> **DATA SUPPLIED**:
· · · ·
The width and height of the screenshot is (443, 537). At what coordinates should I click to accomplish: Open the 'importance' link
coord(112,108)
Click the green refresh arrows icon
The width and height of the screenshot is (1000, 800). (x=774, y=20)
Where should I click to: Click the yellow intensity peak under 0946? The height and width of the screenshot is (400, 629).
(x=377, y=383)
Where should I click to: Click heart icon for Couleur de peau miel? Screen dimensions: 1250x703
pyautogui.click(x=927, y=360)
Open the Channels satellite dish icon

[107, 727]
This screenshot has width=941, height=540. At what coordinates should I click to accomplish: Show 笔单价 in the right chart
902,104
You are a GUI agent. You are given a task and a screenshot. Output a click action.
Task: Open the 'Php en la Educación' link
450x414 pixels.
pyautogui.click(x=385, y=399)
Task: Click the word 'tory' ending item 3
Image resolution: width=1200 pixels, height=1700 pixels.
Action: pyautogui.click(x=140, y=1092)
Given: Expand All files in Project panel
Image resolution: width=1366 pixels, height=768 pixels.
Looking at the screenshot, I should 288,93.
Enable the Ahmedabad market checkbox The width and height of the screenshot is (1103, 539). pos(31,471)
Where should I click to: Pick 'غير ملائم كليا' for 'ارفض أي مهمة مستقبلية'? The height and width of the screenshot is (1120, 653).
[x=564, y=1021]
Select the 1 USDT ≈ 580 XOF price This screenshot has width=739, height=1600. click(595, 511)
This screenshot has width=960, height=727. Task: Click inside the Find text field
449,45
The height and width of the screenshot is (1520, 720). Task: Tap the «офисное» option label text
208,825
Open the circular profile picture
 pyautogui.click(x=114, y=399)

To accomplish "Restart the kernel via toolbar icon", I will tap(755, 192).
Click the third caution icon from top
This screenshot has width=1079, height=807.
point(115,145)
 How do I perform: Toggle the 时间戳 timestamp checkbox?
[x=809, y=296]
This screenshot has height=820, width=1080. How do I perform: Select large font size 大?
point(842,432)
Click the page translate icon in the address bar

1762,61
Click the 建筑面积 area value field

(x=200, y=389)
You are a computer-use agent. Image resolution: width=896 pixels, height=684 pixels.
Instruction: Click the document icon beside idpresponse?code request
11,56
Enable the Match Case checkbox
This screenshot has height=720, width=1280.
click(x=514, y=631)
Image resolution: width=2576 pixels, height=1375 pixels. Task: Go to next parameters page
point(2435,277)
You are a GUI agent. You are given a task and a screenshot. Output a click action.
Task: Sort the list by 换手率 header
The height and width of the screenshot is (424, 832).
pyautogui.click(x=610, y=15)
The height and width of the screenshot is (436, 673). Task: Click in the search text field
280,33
· · · ·
> **STATED EXERCISE**: Begin at the line in the records that contains "Click the third caution icon from top" and stop after the line that contains "(x=200, y=389)". Output those lines as a JSON list of strings, one string per line, with blank lines omitted.

> **ANSWER TO THE PROBLEM**:
[
  "Click the third caution icon from top",
  "This screenshot has width=1079, height=807.",
  "point(115,145)",
  " How do I perform: Toggle the 时间戳 timestamp checkbox?",
  "[x=809, y=296]",
  "This screenshot has height=820, width=1080. How do I perform: Select large font size 大?",
  "point(842,432)",
  "Click the page translate icon in the address bar",
  "1762,61",
  "Click the 建筑面积 area value field",
  "(x=200, y=389)"
]